8. Levantarás todos os testemunhos sobre o IVA da luz

Não houve quem subisse ao palco sem falar da proposta do PSD no IVA da luz — ainda que PCP e Bloco também tenham propostas semelhantes, são os sociais-democratas que interessam, definitivamente, ao PS (v. 5º mandamento). Para Ana Catarina Mendes,  não é “só uma tremenda irresponsabilidade, mas uma medida demagógica e populista que o PSD sabe que implicaria custos orçamentais insuportáveis”. Para Mário Centeno, a proposta é ilegal e a testemunhá-lo, Centeno trouxe a legislação comunitárias e três princípios que as Finanças garantem estarem a ser violados com esta proposta: “Falta base legal, viola o princípio da neutralidade do IVA e origina distorções na concorrência”. Duarte Cordeiro apareceu, depois, com o testemunho das contas: não é possível contabilizar apenas o consumo doméstico porque essa distinção é ilegal, logo, a proposta do PSD para baixar o IVA da eletricidade (mas com consumo doméstico e não doméstico incluídos) significaria um impacto de 334 milhões de euros. No total do ano esse impacto subiria para 668 milhões. Ninguém fez contas às propostas do PCP e do BE e muito menos à do Governo, que está a ser avaliada pelo comité do IVA, e que pretende modelar a taxa ao escalão de consumo. São outras contas.

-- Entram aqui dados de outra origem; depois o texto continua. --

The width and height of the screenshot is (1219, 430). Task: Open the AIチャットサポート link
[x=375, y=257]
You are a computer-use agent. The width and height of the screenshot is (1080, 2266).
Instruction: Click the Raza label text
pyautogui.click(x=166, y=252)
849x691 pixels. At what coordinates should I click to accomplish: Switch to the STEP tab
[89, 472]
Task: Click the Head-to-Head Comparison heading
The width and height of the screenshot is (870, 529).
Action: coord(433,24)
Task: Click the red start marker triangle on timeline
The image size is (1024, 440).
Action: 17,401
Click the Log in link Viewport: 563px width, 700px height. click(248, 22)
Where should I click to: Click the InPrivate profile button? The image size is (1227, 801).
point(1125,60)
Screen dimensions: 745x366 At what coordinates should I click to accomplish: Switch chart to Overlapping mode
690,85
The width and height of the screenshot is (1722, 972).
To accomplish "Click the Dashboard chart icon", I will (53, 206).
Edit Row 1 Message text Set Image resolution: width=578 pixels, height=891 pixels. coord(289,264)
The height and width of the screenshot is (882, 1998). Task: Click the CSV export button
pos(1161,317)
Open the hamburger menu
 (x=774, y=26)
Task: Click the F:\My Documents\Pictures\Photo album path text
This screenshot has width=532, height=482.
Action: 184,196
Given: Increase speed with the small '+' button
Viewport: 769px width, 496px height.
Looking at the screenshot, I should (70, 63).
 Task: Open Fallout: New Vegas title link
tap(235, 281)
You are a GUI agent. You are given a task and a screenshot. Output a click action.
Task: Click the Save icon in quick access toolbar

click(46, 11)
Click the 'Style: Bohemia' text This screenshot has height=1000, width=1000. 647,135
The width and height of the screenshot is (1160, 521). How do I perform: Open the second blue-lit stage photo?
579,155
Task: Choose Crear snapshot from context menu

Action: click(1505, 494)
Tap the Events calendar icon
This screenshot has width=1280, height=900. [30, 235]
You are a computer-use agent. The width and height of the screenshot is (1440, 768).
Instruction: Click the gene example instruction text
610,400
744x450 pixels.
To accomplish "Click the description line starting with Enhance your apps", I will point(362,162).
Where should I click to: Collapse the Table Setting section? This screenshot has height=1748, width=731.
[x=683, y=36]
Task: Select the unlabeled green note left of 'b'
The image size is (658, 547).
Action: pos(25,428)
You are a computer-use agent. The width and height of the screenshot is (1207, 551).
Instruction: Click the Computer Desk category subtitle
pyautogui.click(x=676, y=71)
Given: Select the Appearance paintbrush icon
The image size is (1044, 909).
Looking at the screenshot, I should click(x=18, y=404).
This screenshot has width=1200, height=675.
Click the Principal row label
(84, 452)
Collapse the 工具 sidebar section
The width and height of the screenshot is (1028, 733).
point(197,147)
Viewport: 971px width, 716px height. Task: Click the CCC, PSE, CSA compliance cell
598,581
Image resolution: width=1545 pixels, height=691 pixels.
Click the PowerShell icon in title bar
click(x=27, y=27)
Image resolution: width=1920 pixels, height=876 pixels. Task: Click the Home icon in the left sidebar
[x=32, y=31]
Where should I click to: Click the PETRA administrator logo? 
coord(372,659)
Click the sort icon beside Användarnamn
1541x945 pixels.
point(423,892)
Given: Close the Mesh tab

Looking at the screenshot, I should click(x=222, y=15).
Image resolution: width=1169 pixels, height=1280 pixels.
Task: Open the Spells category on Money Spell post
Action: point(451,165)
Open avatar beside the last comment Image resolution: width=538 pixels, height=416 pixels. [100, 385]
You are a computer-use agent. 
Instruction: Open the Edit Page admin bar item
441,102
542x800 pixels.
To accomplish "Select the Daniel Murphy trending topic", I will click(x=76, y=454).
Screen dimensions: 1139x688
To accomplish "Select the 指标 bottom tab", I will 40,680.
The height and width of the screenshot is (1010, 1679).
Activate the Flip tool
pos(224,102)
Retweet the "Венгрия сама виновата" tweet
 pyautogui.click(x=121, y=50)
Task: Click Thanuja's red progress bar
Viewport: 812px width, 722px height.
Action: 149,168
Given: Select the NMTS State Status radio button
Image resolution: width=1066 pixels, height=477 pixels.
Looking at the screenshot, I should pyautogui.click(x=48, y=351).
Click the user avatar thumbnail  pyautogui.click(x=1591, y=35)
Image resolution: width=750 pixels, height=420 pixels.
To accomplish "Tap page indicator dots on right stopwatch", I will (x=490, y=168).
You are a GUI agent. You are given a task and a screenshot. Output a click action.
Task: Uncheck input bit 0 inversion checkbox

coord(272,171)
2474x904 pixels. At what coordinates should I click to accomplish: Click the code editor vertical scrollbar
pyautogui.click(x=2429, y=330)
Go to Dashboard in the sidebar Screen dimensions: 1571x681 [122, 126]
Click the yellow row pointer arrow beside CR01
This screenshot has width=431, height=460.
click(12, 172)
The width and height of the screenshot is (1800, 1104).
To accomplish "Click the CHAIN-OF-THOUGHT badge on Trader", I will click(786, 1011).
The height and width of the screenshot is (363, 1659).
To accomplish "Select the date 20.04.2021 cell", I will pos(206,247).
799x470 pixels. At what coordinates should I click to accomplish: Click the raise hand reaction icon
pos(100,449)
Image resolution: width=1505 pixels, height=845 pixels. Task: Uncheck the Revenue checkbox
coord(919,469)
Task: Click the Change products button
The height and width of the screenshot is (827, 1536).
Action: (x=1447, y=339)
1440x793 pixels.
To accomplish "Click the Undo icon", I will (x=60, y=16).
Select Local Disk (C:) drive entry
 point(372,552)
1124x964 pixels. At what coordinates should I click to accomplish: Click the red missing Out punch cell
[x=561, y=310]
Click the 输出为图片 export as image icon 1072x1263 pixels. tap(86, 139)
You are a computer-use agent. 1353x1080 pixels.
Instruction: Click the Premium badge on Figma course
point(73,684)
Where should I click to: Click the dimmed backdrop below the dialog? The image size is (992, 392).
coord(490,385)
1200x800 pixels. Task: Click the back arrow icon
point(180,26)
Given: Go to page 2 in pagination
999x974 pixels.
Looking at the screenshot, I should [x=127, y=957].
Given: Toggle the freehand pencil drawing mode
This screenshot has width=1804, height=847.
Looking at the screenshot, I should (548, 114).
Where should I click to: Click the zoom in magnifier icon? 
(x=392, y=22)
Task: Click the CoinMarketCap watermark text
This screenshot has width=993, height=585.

10.  Não admitirás que a legislatura possa durar menos de quatro anos

Aqui foi a líder parlamentar que interveio para garantir guerra às “coligações negativas” orçamentais — até porque agora podem ser mais devastadoras e o Governo já gastou o trunfo da ameaça de demissão — e também para dizer que o PS “tem contribuído de forma decisiva e determinada para a estabilidade política e social que o país exigiu há quatro anos. Continuaremos a lutar pela estabilidade e estamos aqui para uma legislatura, determinados e convictos, de que os compromissos que assumimos com os portugueses serão cumpridos na íntegra nestes quatro anos”.